Note: This is a recurring series in which we ask our unimaginably young interns to review classic albums they've never heard before. Micah Loewinger just finished his internship at NPR Music last week, so we asked him to review Big Star's #1 Record.
I think I owe Jeff Tweedy a thank-you letter, or maybe a basket of assorted muffins and fruit. When I listened to A Ghost Is Born, I never looked at music the same way again. Finding a new band to get sick of is always an exciting experience, but in middle school, it was like discovering a goldmine in my backyard. Only instead of gold it was filled with baseball cards and video games.
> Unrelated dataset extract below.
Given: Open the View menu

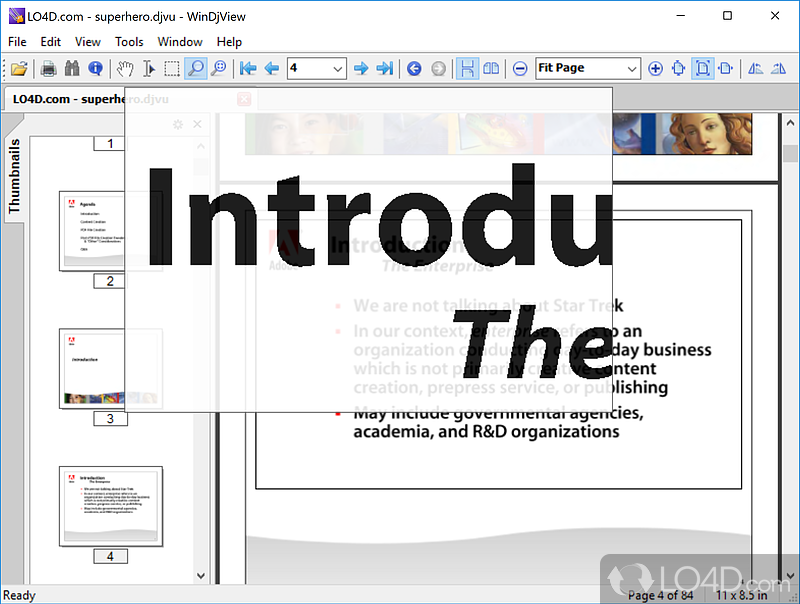Looking at the screenshot, I should click(88, 42).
I first found out about Big Star in a Wilco biography. Jeff Tweedy loved the band and even helped out with a tribute album, Big Star Small World. I read the book a while ago, but only recently did I actually listen to a Big Star album. When I began listening to #1 Record, I was taken back to middle school and those days of Wilco obsession. Perhaps that's because Wilco has taken heavy influence from Big Star, sharing that distinct alternative-country vibe, or maybe because the record reflects a small-town, adolescent mindset. The attitude of the album oscillates between "Who gives a s---?" and "I really give a s---." One minute, singer Alex Chilton is pouring out his soul and apologizing to God in an all-is-lost sort of way, and in the next he's singing, "Wish we had a joint so bad." Whether intentional or not, I found this to be an accurate representation of the teenage moral and emotional state.
On my first listen through #1 Record, I was tempted at one point to check my iTunes to make sure that I hadn't accidentally clicked on a different artist. I found that, while it was easy to immediately label each song as influenced by various '60s bands, or to just say that every other song sounds like The Beatles, the eclecticism itself is original; the abrupt transitions in mood from song to song are exciting and hard to get used to; and the fact that Big Star is able to successfully spread its wings in this way is an indication of true musicianship and songwriting genius.
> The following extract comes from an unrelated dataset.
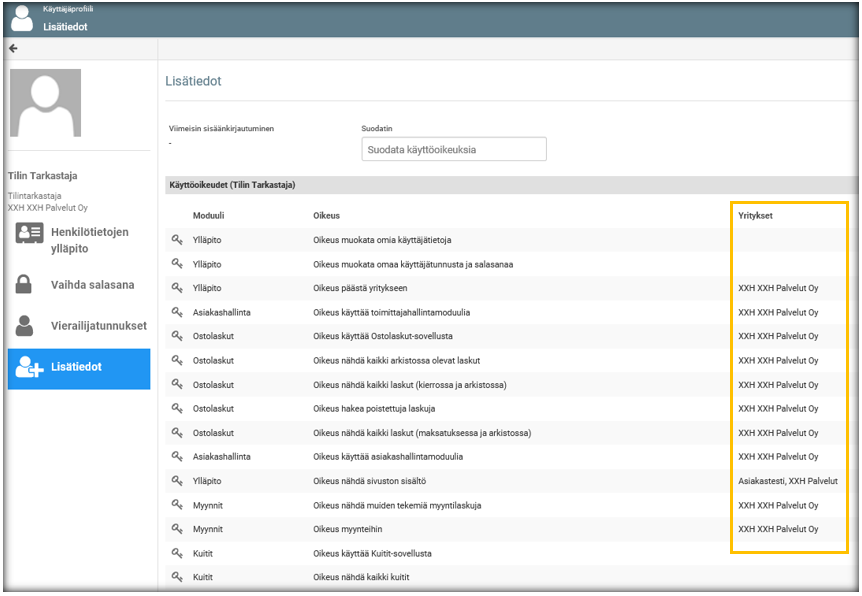862x596 pixels.
Task: Click the Oikeus column header
Action: tap(326, 216)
It took a couple of spins, however, to recognize that #1 Record is a subtly dark album. In "In the Street," Chilton tells of his small-town boredom. I love this song because it's so fun to listen to, but I'm also often reminded of my own painfully lame Friday nights. The following track, "Thirteen," continues the theme of semi-innocence, but also introduces a darker element. The song begins by addressing first-love clichés, but it ends with the singer accepting that his crush may not love him back: "Would you be an outlaw for my love? / If it's so, well, let me know / If it's 'no,' well, I can go / I won't make you." Even when the progression of songs felt a little bumpy, the consistent thematic drive helped provide fluidity.
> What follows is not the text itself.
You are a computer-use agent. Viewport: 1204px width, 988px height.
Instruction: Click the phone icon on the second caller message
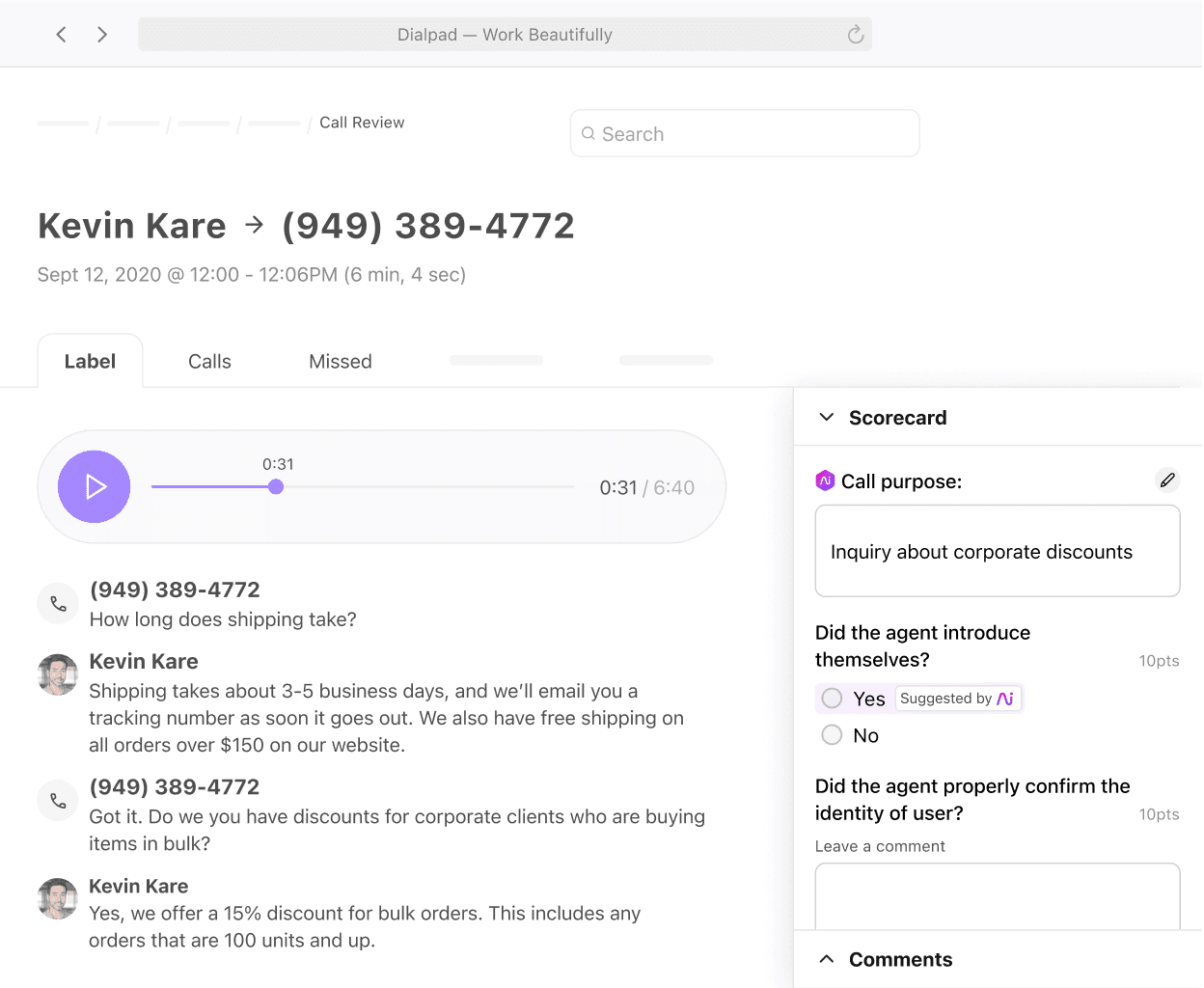tap(57, 800)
Big Star's "Thirteen" from "#1 Record" (1972).
Though #1 Record is great, I'm not a fan of the pacing. The first half of the album is a nice mix of upbeat hits and gentle ballads, but by the second half, the guitar gets unplugged and the foot-tapping beat of "Feel" and "When My Baby's Beside Me" is relinquished. After my emotions were thrown about from the lovestruck, rebellious and whimsical first 20 minutes, the acoustic guitar and solo vocals on the second half felt like a repetitive, mellow drag.
I don't know very much about Big Star. I now know that I like the band and that I like #1 Record, despite some of its softer elements. This album is timeless: It cuts deep to a time and place that everyone can relate to. Listening to this album was a personal experience, a reminder of what has influenced me for the better. I don't know if I'd send Big Star a whole fruit basket, but it'd get a tangerine or two.